Methodik der vorgeschlagenen Studie Ethische Erklärung und Probandenrekrutierung Das Studienprotokoll wurde vom Institutional Research Advisory Committee (RAC) genehmigt und unter der Universal Trial Number (UTN), U1111-1240-0949, registriert. Das Protokoll wird unter ClinicalTrials.gov registriert, unter der World Health Organization International Clinical Trials Registry Platform und dann wird die Studie zur ethischen Genehmigung durch die institutionelle Ethikkommission der Maharishi Markandeshwar Deemed to Be University, Mullana und Haryana mit eindeutiger Referenznummer eingereicht.
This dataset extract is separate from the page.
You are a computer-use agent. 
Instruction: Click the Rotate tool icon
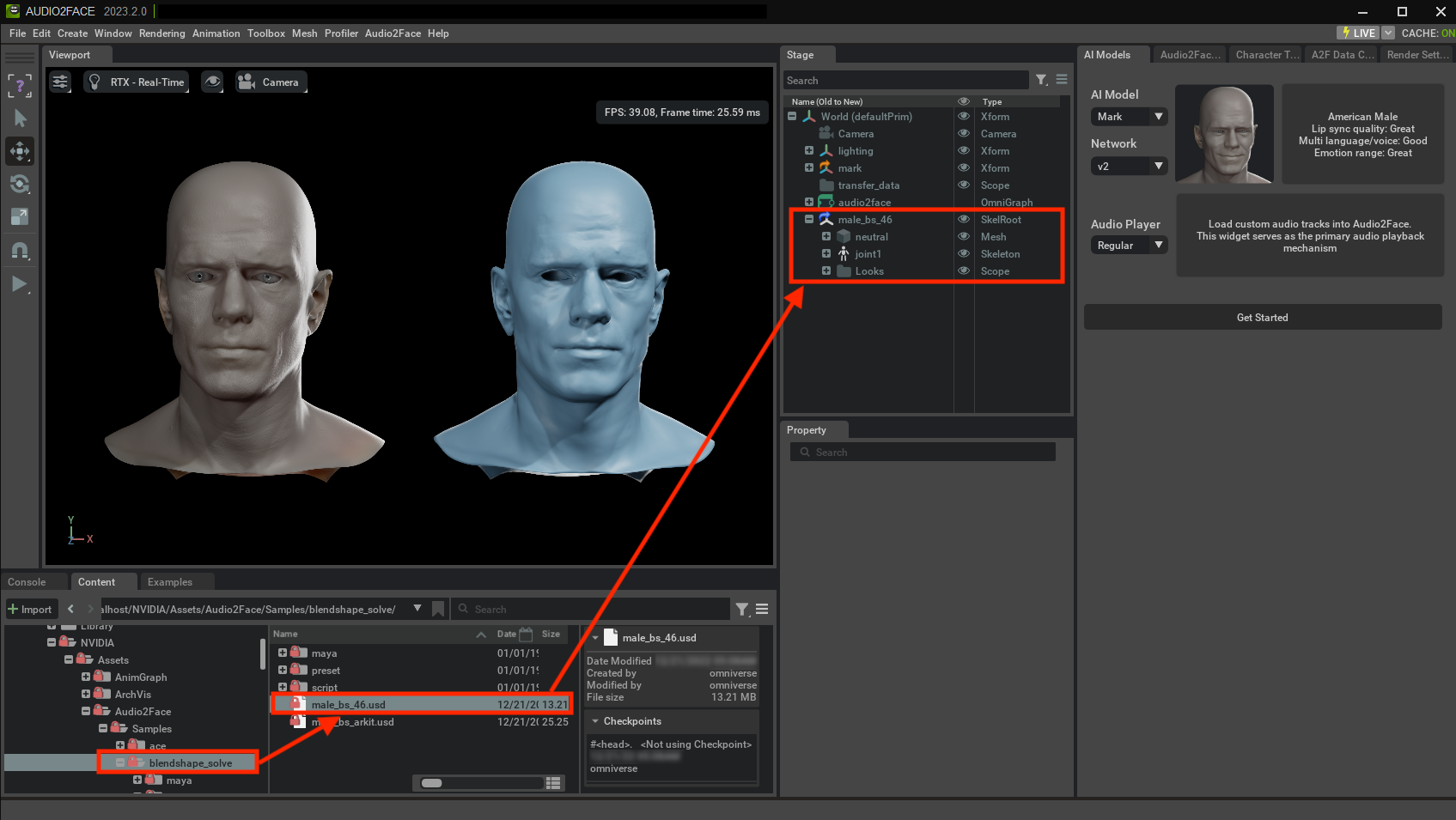(20, 184)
Die Studie wird in Übereinstimmung mit den Grundsätzen der Deklaration von Helsinki (überarbeitet, 2013) und den nationalen ethischen Richtlinien für biomedizinische und Gesundheitsforschung mit menschlichen Teilnehmern des indischen Rates für medizinische Forschung (ICMR, 2017) durchgeführt. Der Zweck der Studie wird dem Patienten mit PD klar erklärt. Von den rekrutierten Patienten wird eine schriftliche Einwilligungserklärung eingeholt. Die Studie wird zwischen Oktober 2019 und März 2022 durchgeführt.

Einschlusskriterien

• Das Vorhandensein leichter neurokognitiver Störungen basierte auf den validierten Cutoff-Scores des Montreal Cognitive Assessment (MoCA) (<23,5)
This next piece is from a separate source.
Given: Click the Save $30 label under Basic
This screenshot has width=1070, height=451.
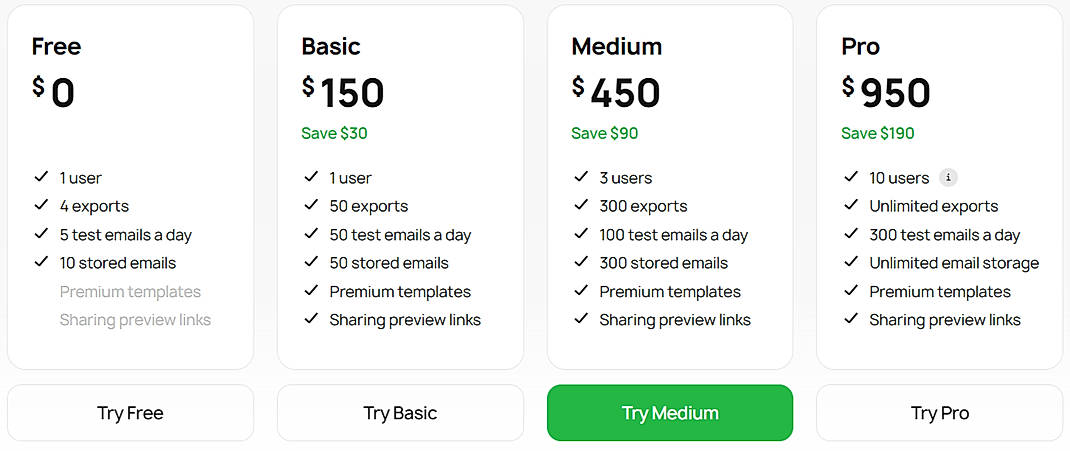Looking at the screenshot, I should click(x=334, y=133).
• Basierend auf der Einstufung im Hoehn-Yahr-Stadium (HYS) wurde der Schweregrad der PD als leicht (HYS 1 und 2), mittelschwer (HYS 3) und schwer (HYS 4 und 5) kategorisiert. Patienten mit PD mit leichten und mittelschweren Ausschlusskriterien werden rekrutiert
• Patient mit Parkinson mit begleitenden Komorbiditäten wie Schlaganfall, unkontrollierter Diabetes, sensorischen Beeinträchtigungen wie Hören, Sehen etc.
• Patient mit PD, der nicht bereit ist, an der Studie teilzunehmen. Insgesamt X Patienten mit PD werden einem Screening unterzogen, und durch eine einfache Stichprobenmethode werden 34 Kinder basierend auf den Einschlusskriterien für die randomisierte kontrollierte Zweigruppen-Pretest-Posttest-Studie ausgewählt. Demografische Daten werden für alle rekrutierten Patienten mit PD aufgezeichnet. Der Patient mit PD wird durch Block-Randomisierungstechnik in zwei Gruppen eingeteilt, Gruppentherapie-nur (GTO)-Gruppe und Gruppentherapie mit tDCS (GT-tDCS)-Behandlungsgruppe. Die erforderliche Gesamtstichprobengröße von n = 128 wird in beide Gruppen randomisiert. Demnach wird es vier Blöcke geben, mit dem Matrix-Design von 4 × 32, wobei 32 Reihen sind. Jede Reihe könnte vier Blöcke haben, wobei ein Zettel (SNOSE – fortlaufend nummerierte, undurchsichtig versiegelte Umschläge) in jedem Block entweder den Namen der GTO-Gruppe oder der GT-tDCS-Gruppe enthält. Insgesamt vier Chips (2 Chips für jede Gruppe) werden jeder Zeile zugewiesen, und dann wird der Patient mit PD einer der beiden Gruppen basierend auf dem zufällig ausgewählten Chip (SNOSE) zugeteilt. Sobald die gesamte erste Reihe zugeteilt ist, wird der nächste Reihenblock für die Einschreibung geöffnet. Der Vorteil dieser Randomisierungsmethode besteht darin, dass die Anzahl der Patienten, die jeder Gruppe im Laufe der Zeit zugeordnet wurden, ungefähr gleich gewesen wäre. Dadurch wird die ungleiche Verteilung der Stichprobengröße vermieden. Die verdeckte Zuordnung von Patienten mit PD zu den Behandlungsgruppen wird anhand von SNOSE erklärt.

Sowohl die GTO-Gruppe als auch die GT-tDCS-Gruppe erhalten das strukturierte Gruppentherapieprogramm für eine Dauer von einer Stunde zweimal pro Woche für 6 Wochen. Zusätzlich zum strukturierten Gruppentherapieprogramm erhält die GT-tDCS-Gruppe über einen Zeitraum von 6 Wochen einmal pro Woche 20 Minuten tDCS-Anwendung. Die Ergebnisse werden verwendet, um die Daten zu Studienbeginn, 3 Wochen und 6 Wochen nach der Intervention zu analysieren.